Un discurso violento, sin hoja de ruta: sin respuestas sobre el futuro real de la Argentina
Polo Sur
El presidente inauguró el período de sesiones ordinarias con un discurso extenso, confrontativo y cargado de definiciones ideológicas. Sin embargo, detrás de la retórica encendida y la enumeración de supuestos logros macroeconómicos, quedó expuesta una ausencia preocupante: la falta de propuestas concretas y detalladas sobre el futuro productivo y social de la Nación.
Durante más de una hora, el mandatario centró su intervención en la herencia recibida, la estabilización económica y la confrontación política. El eje fue moral e identitario: libertad versus “estatismo”, mercado versus “privilegios”, ajuste versus “populismo”. Pero cuando el país esperaba definiciones estratégicas claras hacia adelante —metas productivas, planificación federal, instrumentos para el desarrollo industrial y tecnológico— el mensaje se diluyó en generalidades sin sentido.
Se anunciaron reformas estructurales: cambios en códigos, modificaciones institucionales, profundización del RIGI, apertura comercial y futuras reformas tributarias.

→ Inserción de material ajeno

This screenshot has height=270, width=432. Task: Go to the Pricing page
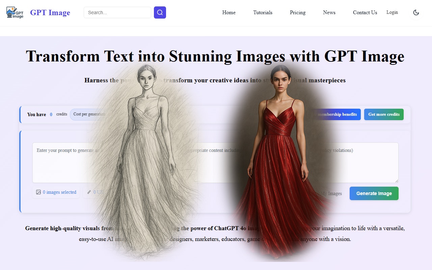pos(298,12)
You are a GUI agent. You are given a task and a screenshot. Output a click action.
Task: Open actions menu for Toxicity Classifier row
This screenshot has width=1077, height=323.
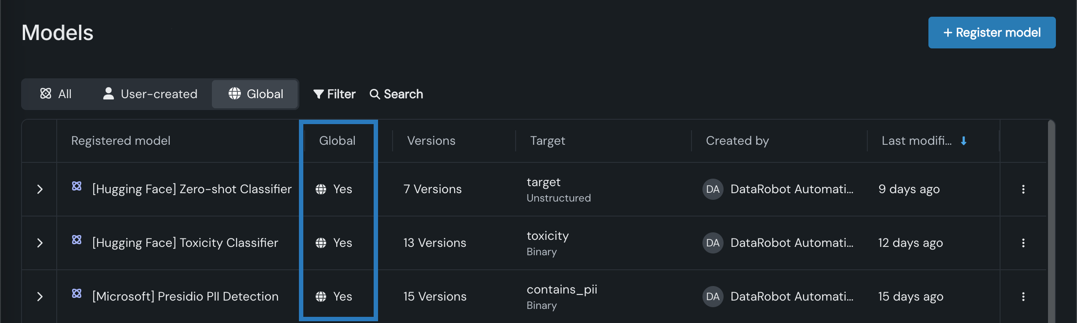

Sin embargo, ninguna fue presentada con contenido específico, cronograma, metas cuantificables o mecanismos claros de implementación. No hubo un plan plurianual, no se establecieron objetivos medibles de crecimiento, inversión o empleo, ni se detallaron políticas sectoriales concretas para sostener el entramado productivo nacional.
Lo que el discurso evitó mencionar.
No hubo una sola referencia a las más de 21.000 pymes que cerraron durante su gestión, ni a los cerca de 300.000 empleos formales que se perdieron en el mismo período. Tampoco hubo reconocimiento de la creciente fragilidad financiera de miles de familias argentinas que hoy enfrentan niveles de endeudamiento récord, con un aumento sostenido en la mora en tarjetas de crédito, préstamos personales y créditos de consumo.
Mientras se celebran indicadores macroeconómicos, la microeconomía doméstica atraviesa tensiones profundas. El ajuste fiscal puede haber ordenado cuentas públicas, pero la contracara es un consumo deprimido, caída de ventas y dificultades crecientes en comercios y pequeñas industrias. Esa realidad cotidiana quedó fuera del diagnóstico presidencial.
La economía fue abordada casi exclusivamente desde la lógica macro: equilibrio fiscal, baja de inflación, disciplina monetaria. Pero gobernar un país no se agota en estabilizar variables financieras. El desarrollo requiere planificación productiva, articulación público-privada, políticas diferenciadas por región y una estrategia concreta para fortalecer el empleo formal. En ese terreno, el discurso ofreció más convicción ideológica que diseño técnico.
Tampoco hubo definiciones específicas sobre cómo se administrará la transición de sectores afectados por la apertura comercial. La promesa fue que el mercado reasignará recursos y generará nuevas oportunidades, pero no se explicó cómo se amortiguarán los costos sociales del proceso ni cómo se evitará que la reconversión deje atrás a miles de trabajadores.
Se anunció la presentación de noventa paquetes de reformas estructurales en nueve meses. Pero anunciar volumen no equivale a presentar contenido. La magnitud prometida contrasta con la ausencia de precisiones técnicas.
El resultado es un discurso que mira con intensidad el pasado, defiende con énfasis el presente, pero no construye con claridad el futuro productivo y social del país. Hubo épica y confrontación. Lo que faltó fue una hoja de ruta concreta para reconstruir el tejido pyme, recuperar el empleo y aliviar la situación de millones de familias endeudadas.
La estabilidad macroeconómica es una condición necesaria. Pero no es suficiente. Sin un plan productivo integral, sin políticas activas de empleo y sin respuestas para el deterioro del poder adquisitivo, el riesgo es que la recuperación sea estadística, pero no real para la mayoría.
El desafío no es solo estabilizar. El desafío es reconstruir. Y esa reconstrucción, en este discurso, brilló por su ausencia.